YOUR GOAL
Locate "Given: Click the" in the data below, then output the line it is on and all following lines through the last, word for word. Skip any pictures.

── SOURCE RECORDS

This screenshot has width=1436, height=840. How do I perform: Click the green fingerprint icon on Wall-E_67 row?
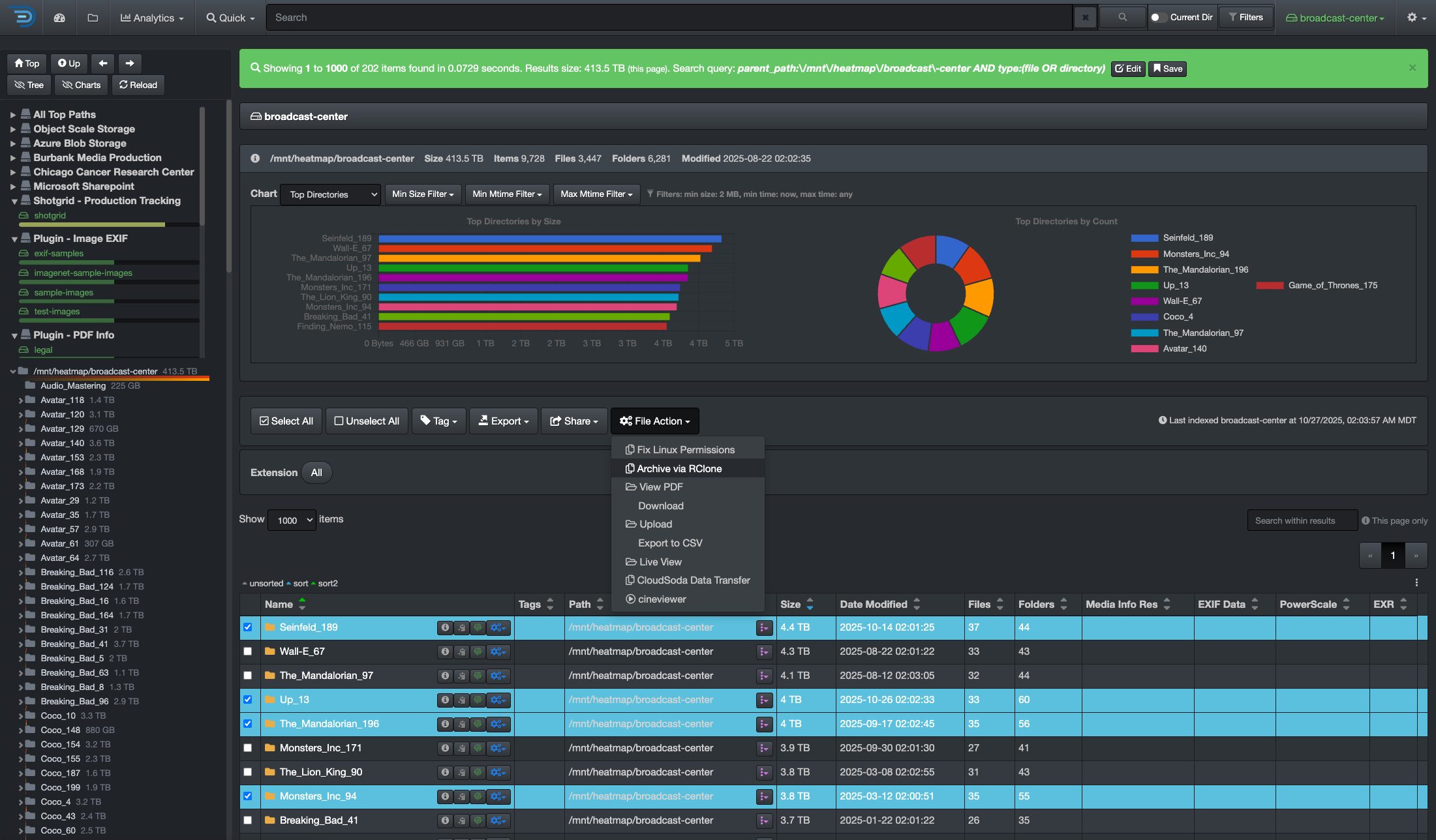click(x=478, y=652)
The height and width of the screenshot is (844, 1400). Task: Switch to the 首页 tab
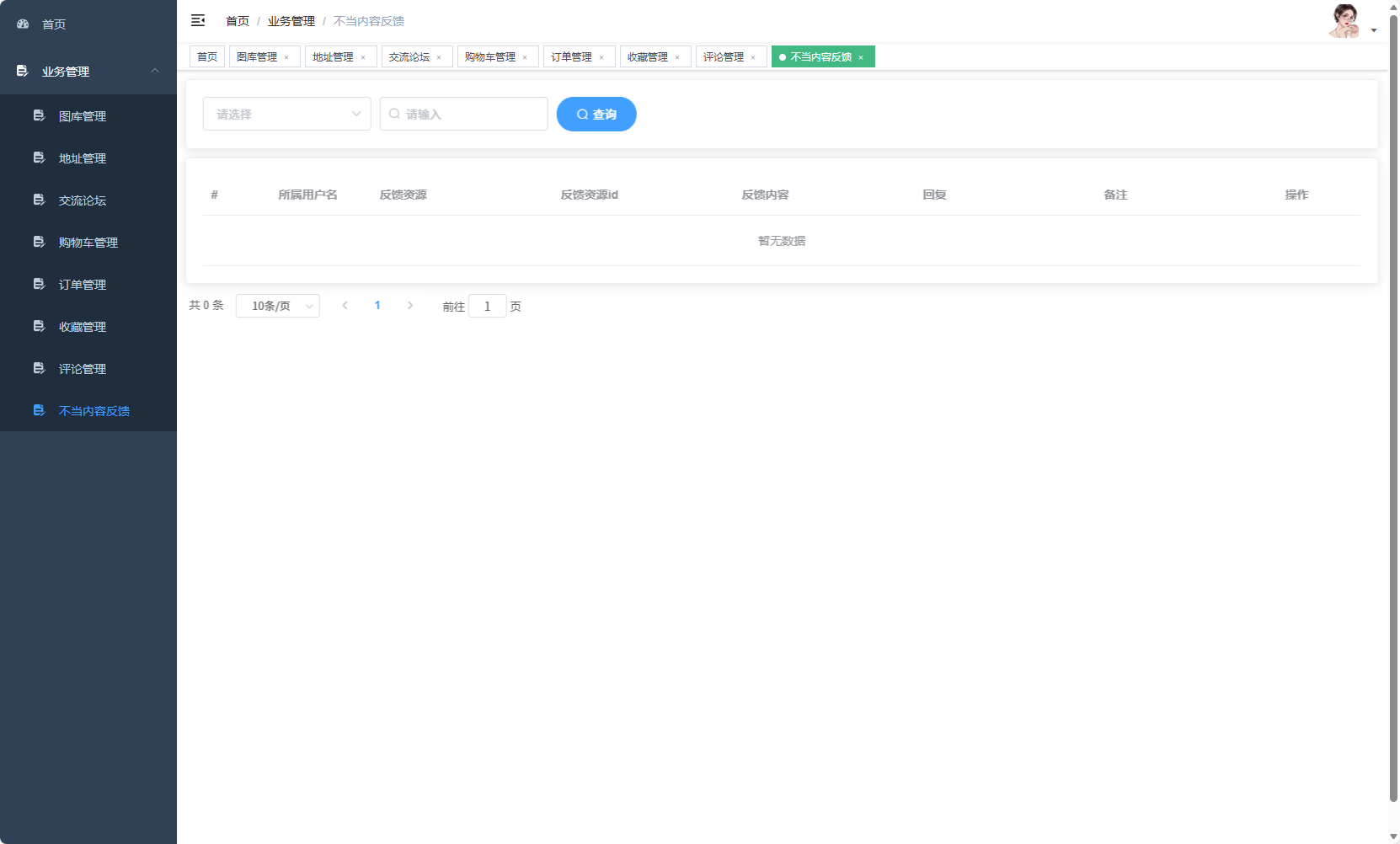[206, 56]
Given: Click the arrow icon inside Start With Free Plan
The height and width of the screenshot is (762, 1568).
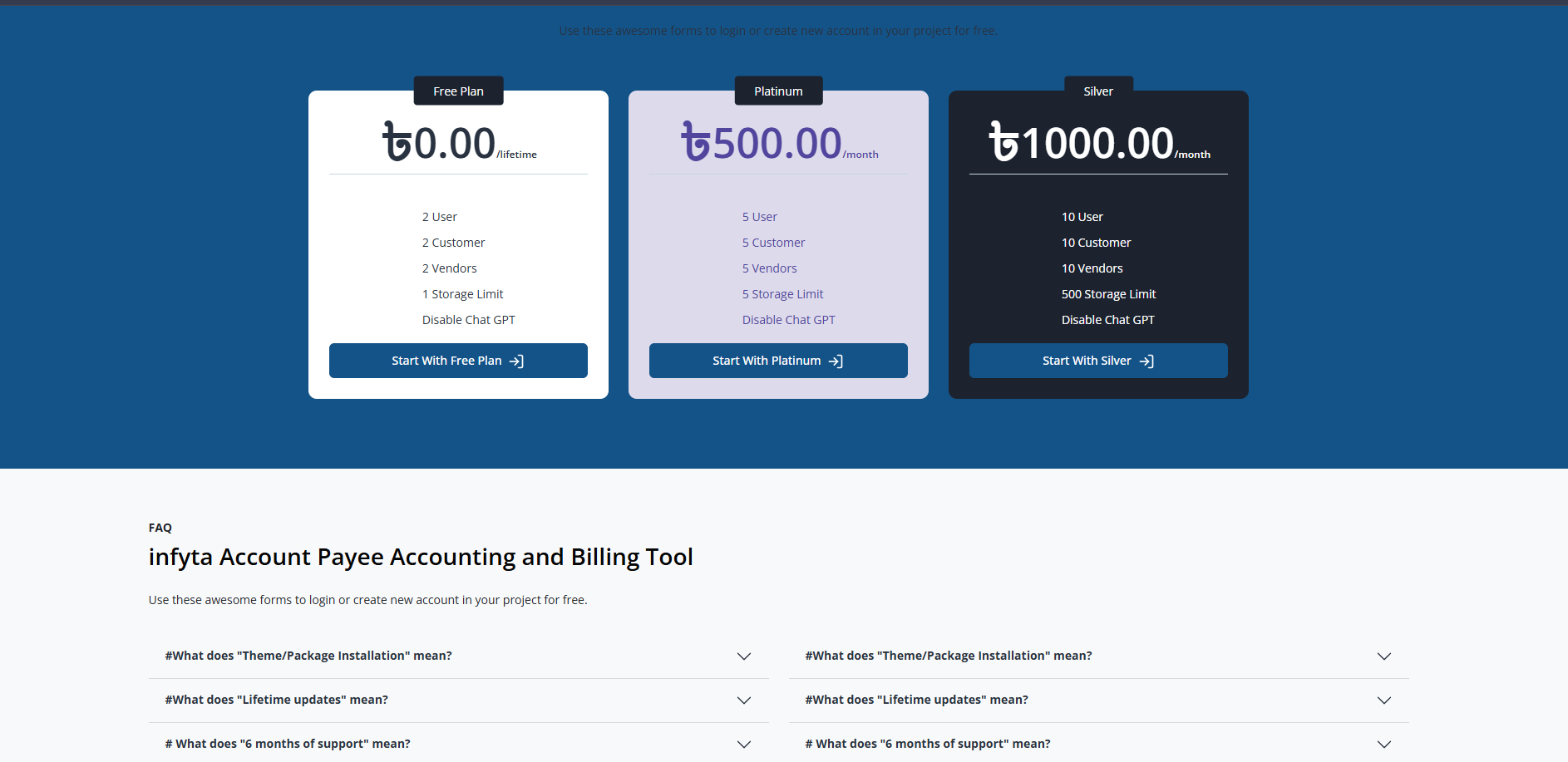Looking at the screenshot, I should click(516, 361).
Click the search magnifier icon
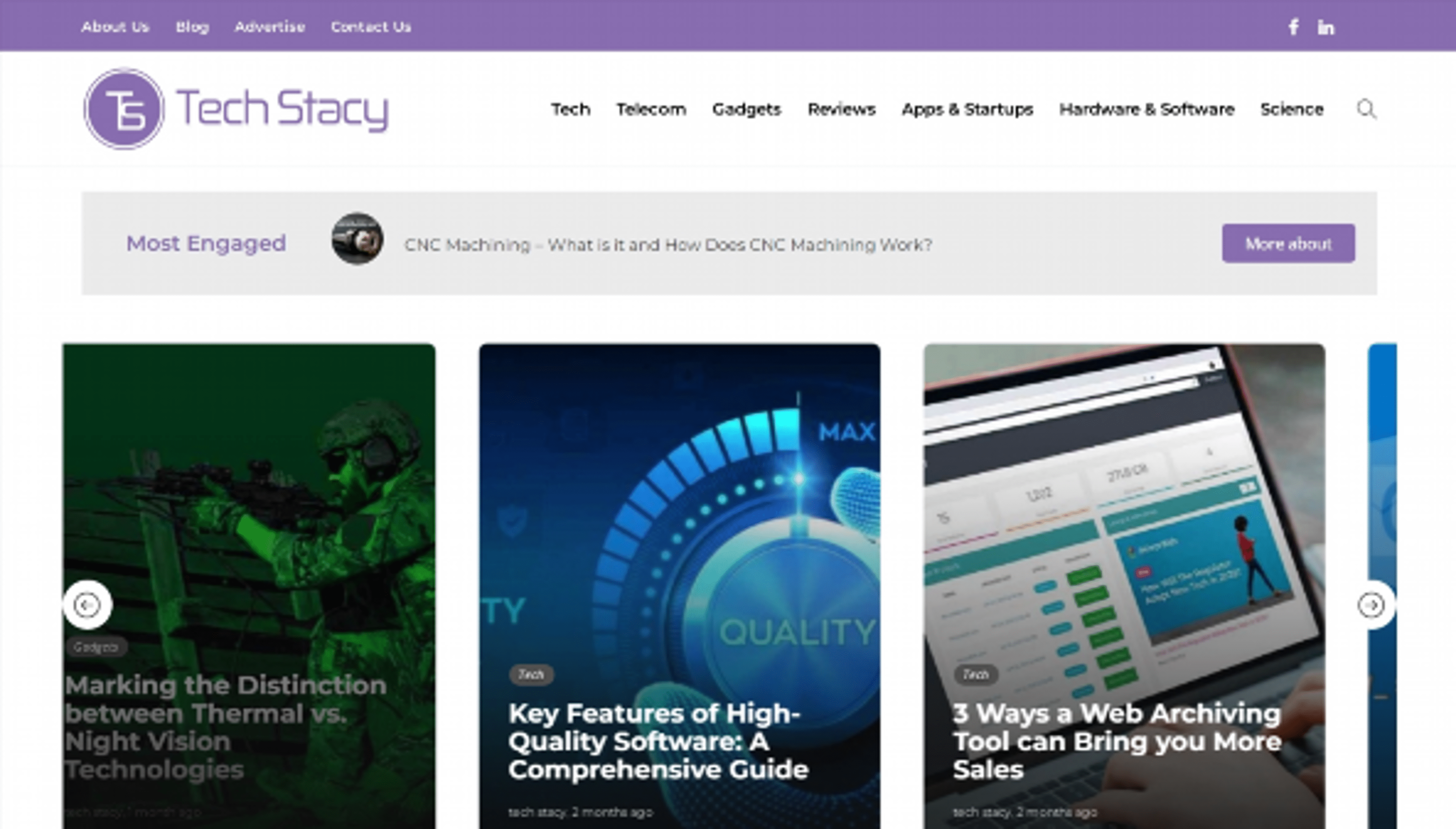1456x829 pixels. click(1366, 109)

────

TASK RESULT
Given: Click the arrow icon inside Start With Free Plan
The height and width of the screenshot is (762, 1568).
Looking at the screenshot, I should click(516, 361).
Click the search magnifier icon
1456x829 pixels. click(1366, 109)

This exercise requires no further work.